I've seen two separate geometric linear algebra explanations for the normal equation:
The first time, I say it as minimizing the magnitude of the projection of $y$ onto the column space of $X$.
This interpretation I understood geometrically.
The second I saw here in these two videos (which I don't really understand all too well, but this isn't the point of my question anyway, these are just here for reference in case anyone wants them):
https://www.lem.ma/content/DOgLK1Tw_H8nmjXCEdFbIQ?book_id=DDzhEUQ2gVQffuQD0Tewug
https://www.lem.ma/content/BzgQNTkBGNTQv9wa1PZ8EA?book_id=DDzhEUQ2gVQffuQD0Tewug
However, neither explanation I've seen addresses the fact that $X^TX$ is the covariance matrix...

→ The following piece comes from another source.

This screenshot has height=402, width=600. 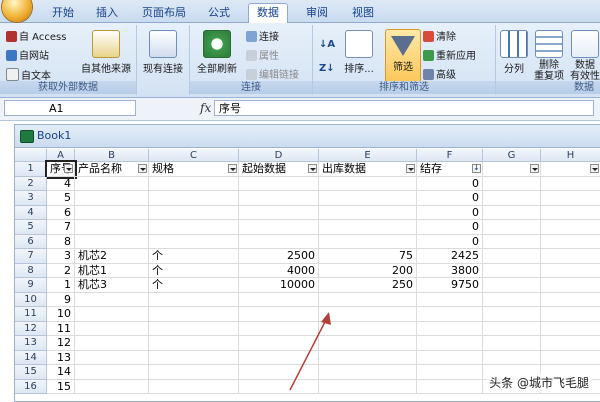 I want to click on annotation-arrow-line, so click(x=308, y=354).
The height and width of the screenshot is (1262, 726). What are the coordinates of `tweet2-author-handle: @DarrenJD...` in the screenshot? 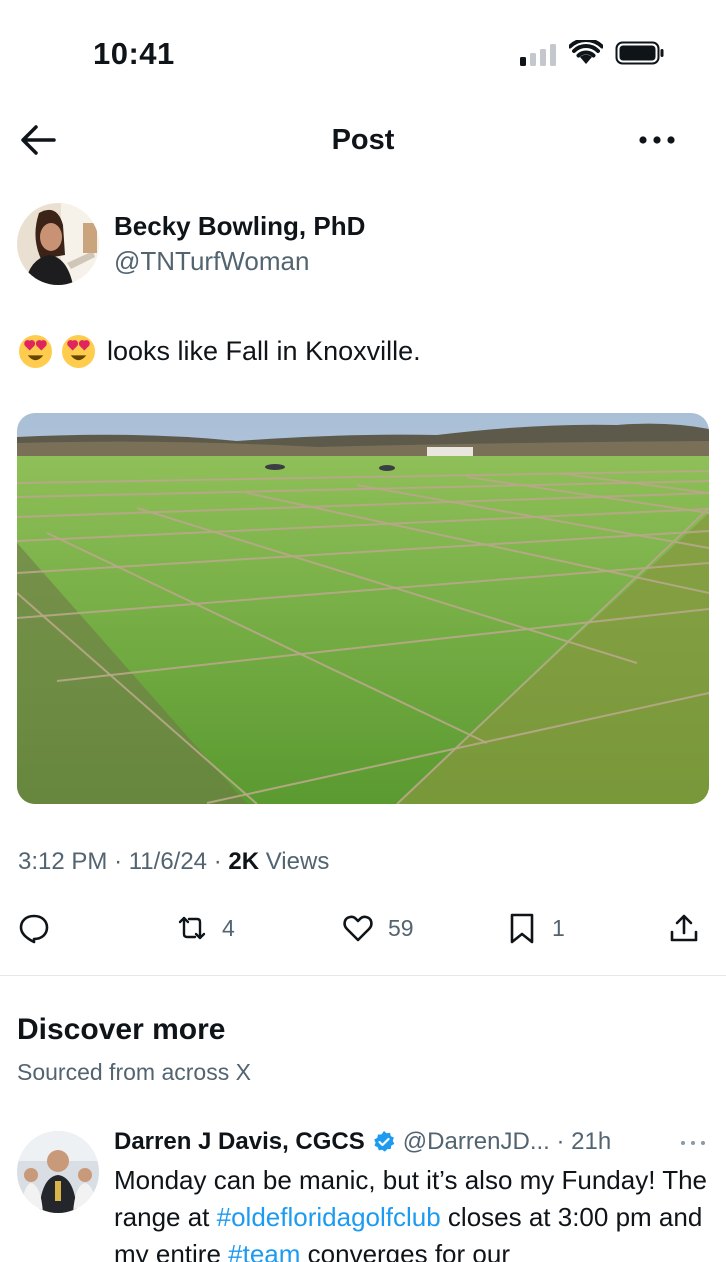 It's located at (476, 1142).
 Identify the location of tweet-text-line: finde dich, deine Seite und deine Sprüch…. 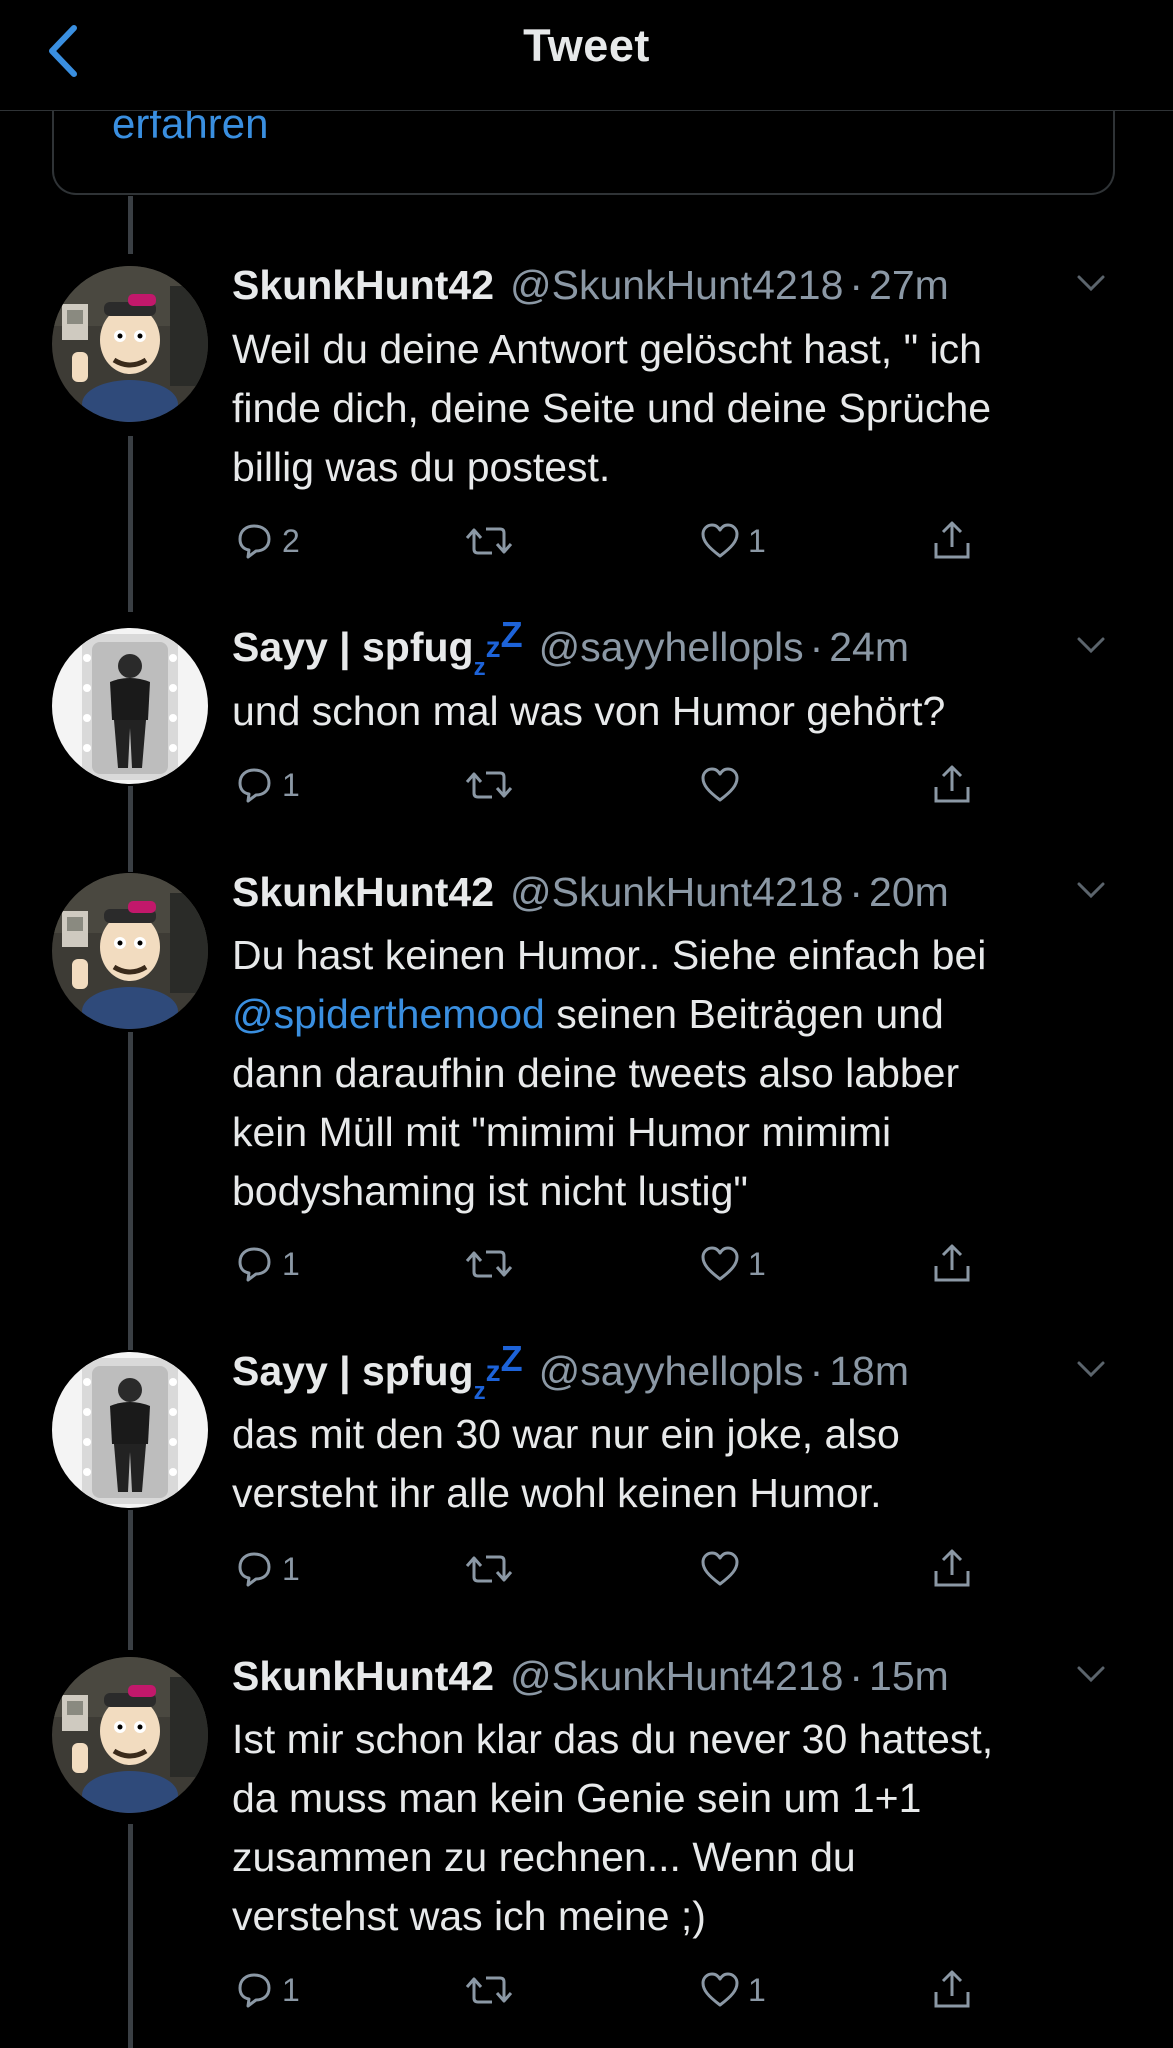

Geometrically, why does the inverse of the covariance matrix show up in this equation? How does the inverse of the covariance, or the covariance matrix itself, matrix act as a transformation?!
Thanks!

It is the inverse covariance matrix of the data only if the data is centered. However, $\sigma^2(\mathrm{X'X})^{-1}$ is the variance of the OLS vector of the coefficients $\beta$.

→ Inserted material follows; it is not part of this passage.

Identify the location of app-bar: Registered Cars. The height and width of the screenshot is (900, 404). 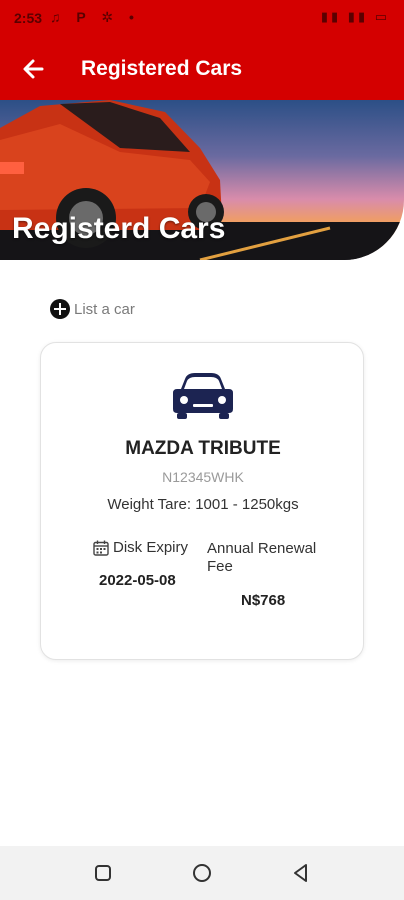
(202, 69).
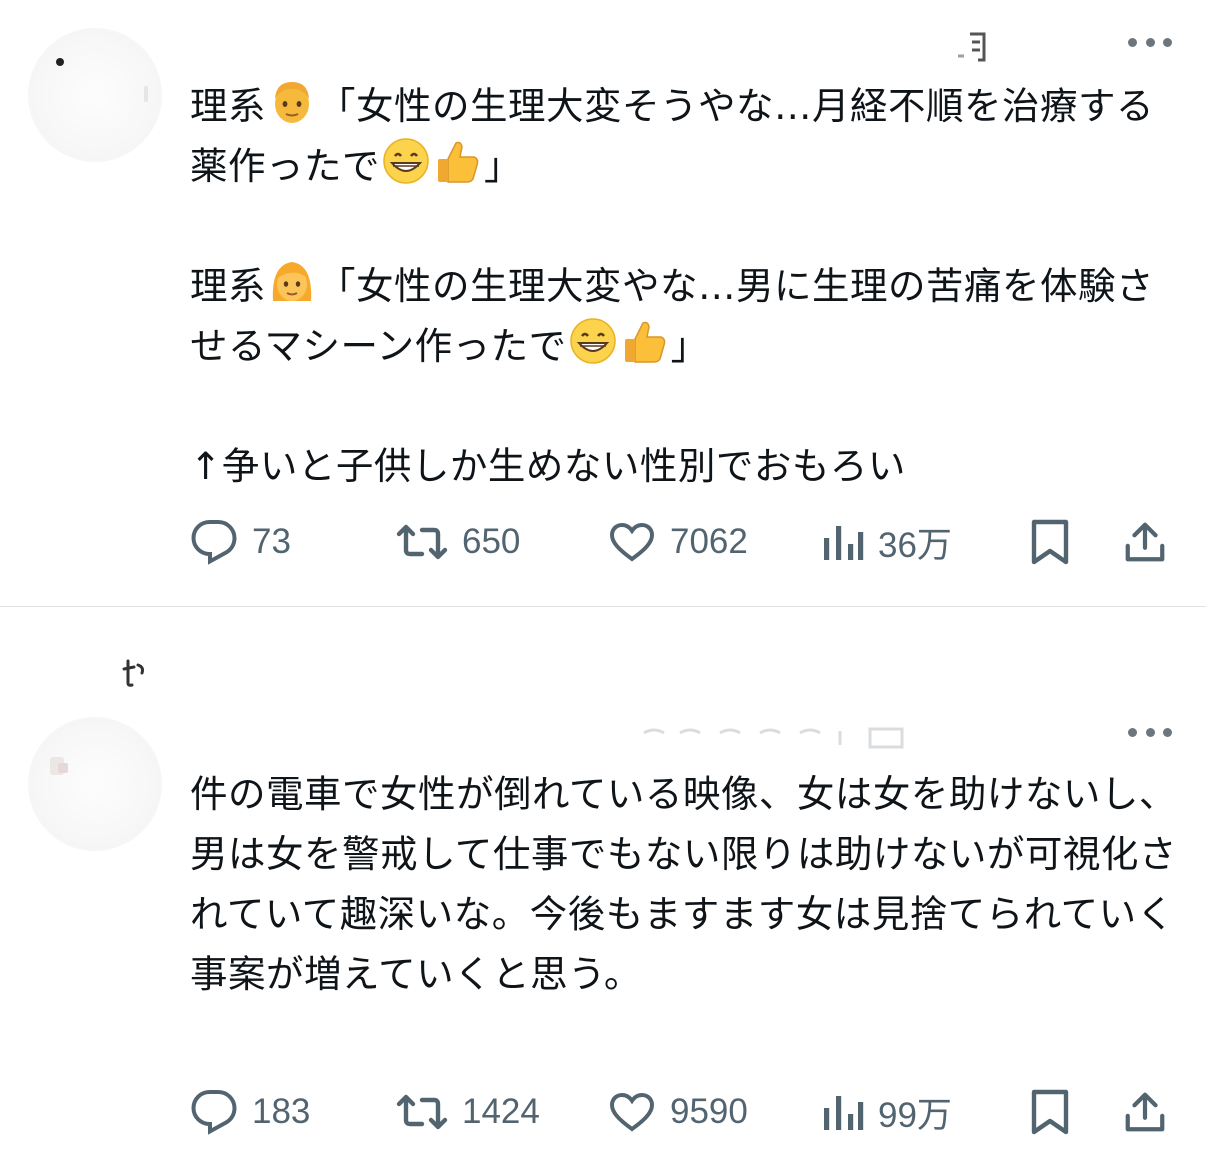 This screenshot has height=1172, width=1206. What do you see at coordinates (790, 738) in the screenshot?
I see `faint-timestamp` at bounding box center [790, 738].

"Geometrically, why does the inverse of the covariance matrix show up in this equation?"
You have stated that you understand the geometric perspective of $\hat{Y} = Hy = X(X'X)^{-1}X'y = X\hat{\beta}$ as an orthogonal projection onto the affine space that is spanned by the columns of $\mathrm{X'X}$. Hence, I'll point out the statistic reasoning. Recall the simple linear model $y = \beta_0 + \beta_1x + \epsilon$. In this case, $\hat{\beta}_1$ is the estimator of $\frac{cov(Y,X)}{\sigma_X^2}$. If you center the data, then the model is $y = \beta x + \epsilon$ and the estimator is $\hat{\beta} = \sum y_i x_i/\sum x_i^2$, thus for multivariate case, $\mathrm{(X'X)}^{-1}$ is the generalization of $(\sum x_i^2)^{-1}$ and $X'y$ is the generalization of $\sum y_i x_i$.